Tax changes for 2013…wrapping up

As we’ve seen in the last few weeks, 2013 was a relatively calm year in terms of tax changes. (Of course there’s plenty of sources that benefit from saying there’s been enormous, far-reaching changes — usually in breathless, hyperbolic language — and they’re at it again this year.) There’s been an enormous change affecting a very small percentage of taxpayers (federal government allows same-sex married couples to file joint returns). There’s been a more modest change affecting a comparably small percentage of taxpayers (those with income in top 1-2% experience tax increases that are quite modest by historical standards).
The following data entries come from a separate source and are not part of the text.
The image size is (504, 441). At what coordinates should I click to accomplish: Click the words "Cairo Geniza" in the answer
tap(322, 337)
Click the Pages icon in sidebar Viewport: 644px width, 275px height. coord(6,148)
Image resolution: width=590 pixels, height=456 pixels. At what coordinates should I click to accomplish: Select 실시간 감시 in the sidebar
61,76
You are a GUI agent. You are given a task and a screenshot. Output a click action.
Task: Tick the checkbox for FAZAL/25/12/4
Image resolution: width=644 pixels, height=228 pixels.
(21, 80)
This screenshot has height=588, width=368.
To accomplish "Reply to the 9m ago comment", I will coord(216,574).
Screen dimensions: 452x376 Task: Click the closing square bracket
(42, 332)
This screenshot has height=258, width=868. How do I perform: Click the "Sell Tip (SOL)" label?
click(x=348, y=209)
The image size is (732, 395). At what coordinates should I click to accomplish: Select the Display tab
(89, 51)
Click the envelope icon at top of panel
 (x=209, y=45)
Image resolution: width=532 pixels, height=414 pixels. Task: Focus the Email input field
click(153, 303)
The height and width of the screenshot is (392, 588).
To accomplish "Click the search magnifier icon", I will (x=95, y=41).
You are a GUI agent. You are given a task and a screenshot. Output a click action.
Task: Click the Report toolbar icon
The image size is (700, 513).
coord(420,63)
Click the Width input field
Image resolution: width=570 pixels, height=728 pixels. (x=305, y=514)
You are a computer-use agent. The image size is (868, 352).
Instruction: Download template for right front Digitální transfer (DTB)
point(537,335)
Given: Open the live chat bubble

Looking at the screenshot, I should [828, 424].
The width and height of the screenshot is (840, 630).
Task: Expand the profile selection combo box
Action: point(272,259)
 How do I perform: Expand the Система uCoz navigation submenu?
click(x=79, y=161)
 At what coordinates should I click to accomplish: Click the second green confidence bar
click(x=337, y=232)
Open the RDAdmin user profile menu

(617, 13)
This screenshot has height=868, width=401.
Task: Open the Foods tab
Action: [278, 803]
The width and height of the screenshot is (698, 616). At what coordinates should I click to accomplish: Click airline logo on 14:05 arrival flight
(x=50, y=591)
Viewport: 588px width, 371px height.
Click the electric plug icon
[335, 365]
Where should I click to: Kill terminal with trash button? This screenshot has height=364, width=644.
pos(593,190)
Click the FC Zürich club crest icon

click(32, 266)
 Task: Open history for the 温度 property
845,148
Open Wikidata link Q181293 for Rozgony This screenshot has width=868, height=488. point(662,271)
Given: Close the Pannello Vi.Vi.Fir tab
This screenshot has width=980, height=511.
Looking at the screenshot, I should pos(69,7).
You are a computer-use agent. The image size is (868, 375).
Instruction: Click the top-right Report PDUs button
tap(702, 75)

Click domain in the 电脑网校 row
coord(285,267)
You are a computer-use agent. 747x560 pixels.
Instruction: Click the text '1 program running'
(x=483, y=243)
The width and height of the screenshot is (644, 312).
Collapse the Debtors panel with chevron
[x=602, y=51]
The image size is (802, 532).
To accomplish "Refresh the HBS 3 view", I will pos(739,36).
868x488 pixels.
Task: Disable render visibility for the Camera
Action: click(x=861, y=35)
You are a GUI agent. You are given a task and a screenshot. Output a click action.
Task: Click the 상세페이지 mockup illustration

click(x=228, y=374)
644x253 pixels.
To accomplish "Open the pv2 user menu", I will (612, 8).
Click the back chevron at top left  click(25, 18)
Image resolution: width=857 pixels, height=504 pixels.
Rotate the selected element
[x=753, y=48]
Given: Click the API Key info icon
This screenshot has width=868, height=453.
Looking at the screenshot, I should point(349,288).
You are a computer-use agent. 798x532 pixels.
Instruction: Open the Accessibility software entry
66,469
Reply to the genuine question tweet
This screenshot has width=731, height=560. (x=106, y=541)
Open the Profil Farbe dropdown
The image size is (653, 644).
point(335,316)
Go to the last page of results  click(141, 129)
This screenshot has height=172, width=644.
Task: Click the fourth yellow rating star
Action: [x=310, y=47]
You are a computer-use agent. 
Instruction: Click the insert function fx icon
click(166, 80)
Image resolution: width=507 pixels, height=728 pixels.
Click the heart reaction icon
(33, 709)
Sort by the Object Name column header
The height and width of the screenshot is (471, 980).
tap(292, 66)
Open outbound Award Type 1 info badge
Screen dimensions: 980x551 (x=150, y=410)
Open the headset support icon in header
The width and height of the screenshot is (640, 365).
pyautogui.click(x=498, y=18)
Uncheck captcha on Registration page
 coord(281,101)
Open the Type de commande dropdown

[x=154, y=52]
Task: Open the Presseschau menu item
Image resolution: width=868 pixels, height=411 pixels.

And there’s been another modest change affecting a slightly larger percentage of taxpayers (new method for deducting home office expenses).

This week, I’ll finish with a look at a couple more minor changes affecting a modest number of taxpayers.

Taxpayers with significant medical expenses will be able to deduct less of those costs in 2013. Medical expenses have always been challenging to deduct. Not only do you have to itemize your deductions, but you also must have expenses that exceed 7.5% of your Adjusted Gross Income (AGI). Beginning in 2013, and only for taxpayers under age 65, the threshold you must exceed goes from 7.5% to 10%. So, for example, if you have an AGI of $100,000 and $10,000 in medical expenses, you would have been able to deduct $2,500 in 2012 ($10,000 – 7.5% of $100,000). But in 2013, this same scenario results in no deduction, because 10% of $100,000 is $10,000, which leaves nothing left to deduct.

The last change isn’t one that really shows up in the bottom line, but is a really nice change when it comes to planning. (So, of course, tax preparers love it!) The Alternative Minimum Tax (AMT) has finally been permanently indexed to inflation. This means taxpayers no longer have to wait until Congress passes legislation each year (usually at the very end of the year) to know what the inflation-adjusted tax brackets will be for purposes of the AMT. Without these annual fixes, the AMT would have wound up significantly increasing the tax liability of many middle-class taxpayers. It never actually did have this effect…Congress always would make the inflation adjustment…but it was always frustrating to not know the impact of AMT until the very end of each year. Now that AMT is permanently indexed to inflation, this annual exercise in Congressional procrastination is over.

So that’s about it for 2013. There’s some more fiddling around the edges, but nothing of significance for any significant percentage of taxpayers. Of course, that won’t stop politicians and media types from cranking up the hype machine for another tax season. Enjoy the fireworks!